Leonardo da Vinci invented the first refrigerator around 1492, when he was at the court of the Sforzas in Milan. His concept drawing depicts a sophisticated system of bellows that pump air into three leather chambers. These push the air briskly through 18 spouts into a central vacuum that holds the container to be cooled.
In the artist’s day, there were only passive methods of cooling (natural ventilation, underground storage), and the machine would have been remarkable.
However, Leonardo not only invented this machine and the robot
— he also invented the first drone. The discovery was announced by the Torre do Tombo National Archive in Lisbon, where research fellows found the sketches by chance.
The designs reveal a self-operating quadcopter made of pine, equipped with revolving platforms and a parachute-like form for flight.

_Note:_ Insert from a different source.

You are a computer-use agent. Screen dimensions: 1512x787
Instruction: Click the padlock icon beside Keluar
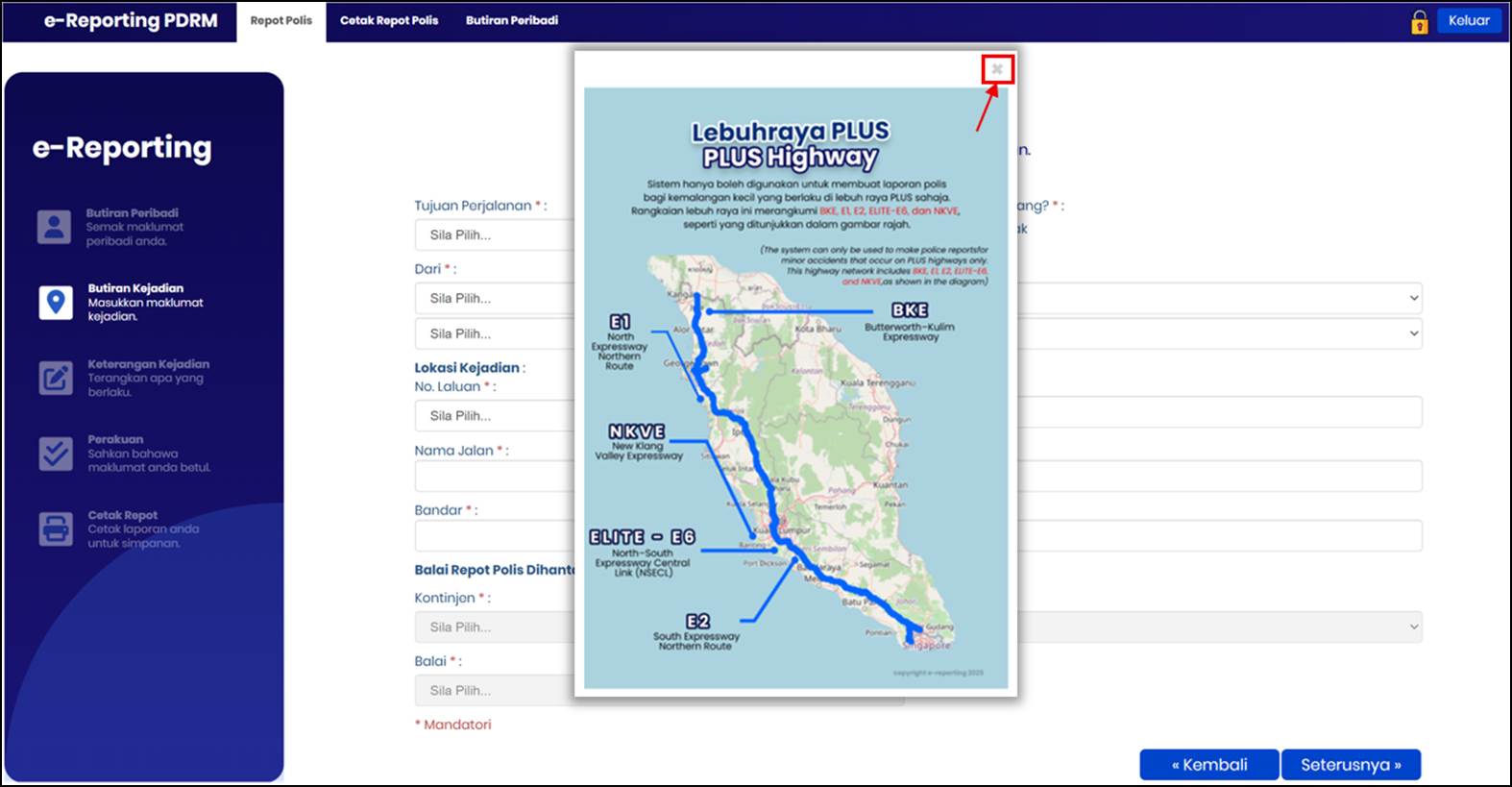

Scholars consider these to be the most advanced designs among Leonardo’s more than 500 sketches
of flying machines. The most convincing detail is Leonardo’s handwriting, which he characteristically wrote backwards, making his words challenging and only possible to read with a mirror.
Leonardo developed his obsession with mechanical flight when acting as a military engineer advisor for the Milanese court. Many of his inventions would be adopted for war, including the tank, glider, parachute, diving suit, crossbow, and now, 500 years later, the drone.
In 2002, a BBC documentary
claimed that Leonardo purposefully introduced flaws into his war machines so that they couldn’t be used. According to Michael Mosley
, the executive producer, “He was a gay, vegetarian pacifist and the paradox is that he then goes and works for warlords. He was very aware that they might try to put his inventions to military use.”